Mi padre era un ferviente budista y, cada año, entregaba una importante cantidad de dinero a los monjes; por eso no había barrera alguna entre su jardín y el nuestro. Me daba la impresión de que las pagodas de airosos tejados tocaban el cielo, formaban parte de mí, de mi cuerpo, y de que los monjes, con sus negras túnicas, se deslizaban en el silencio que explotaba al son de los grandes tambores de las campanas, de los instrumentos de percusión de madera y de los gongs. A ratos, el viento traía el perfume de las varitas de incienso hacia el salón donde yo leía a los existencialistas, por pura rebeldía contra mi padre, al principio, por pasión posteriormente. Me gustaban la estética y el silencio, las maderas, los suelos brillantes, el vacío en el interior de las formas, pero odiaba la religión, todas las religiones con su mezquino moralismo. Esa tendencia, nacida en la infancia, se acentuó con la gran soledad y las lecturas de mi adolescencia.

Mantengo correspondencia con varios poetas y eso me ocupa durante unas dos horas al día. El resto del tiempo busco información en Internet, observo la actividad de los pequeños editores especializados, encargo libros que hasta ahora se me habían pasado por alto.
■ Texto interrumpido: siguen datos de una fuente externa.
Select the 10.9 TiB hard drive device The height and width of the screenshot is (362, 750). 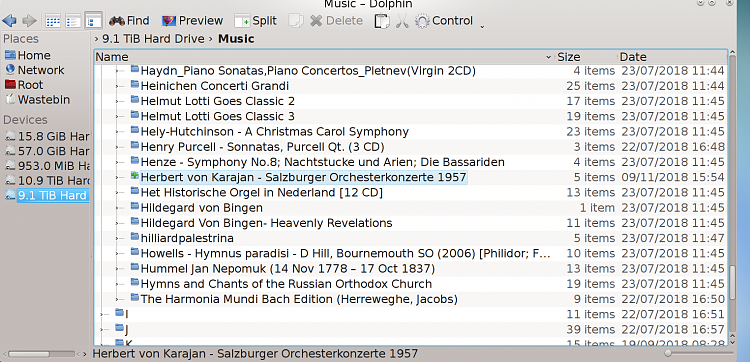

Hace tres días, encontré una primera edición del Transiberiano de Blaise Cendrars. Es un nombre que me gusta, porque te traslada a los confines.

Llevo una vida muy regular, como exclusivamente en mi casa platos macrobióticos que me gusta preparar. Tomo té verde, el Bencha es mi preferido porque su sabor a cereal tostado armoniza muy bien con mi cocina. Me levanto tarde, trabajo hasta la noche. A veces viene una masajista vietnamita a cuidar de mi cuerpo y espero a la una de la mañana para salir. Aquí la vida nocturna comienza a mitad de la noche.

Llaman. El portero me sube un paquete. Son las gafas que encargué. Unos filtros fotográficos que metamorfosean el mundo de los colores en un mundo en blanco y negro. Me ha costado lograr que me las hagan, pero al final las he conseguido a cambio de ofrecer un precio alto.

Rompo el papel, abro la caja de plástico. Son soberbias. Las monturas son negras. Concebidas como gafas de alpinista, las lentes cubren los lados de los ojos. Están perfectamente ajustadas. No puedo resistirme a ir a la terraza a pesar del calor, y ahí descubro palmeras plateadas, un cielo gris, edificios grises, transeúntes cuyas prendas cubren toda la gama sutil que va del negro al blanco pasando por un rico camafeo de gris. No puedo contener la emoción. Ruedan unas lágrimas. El mundo es por fin tal como lo veo desde el invierno de mis quince años.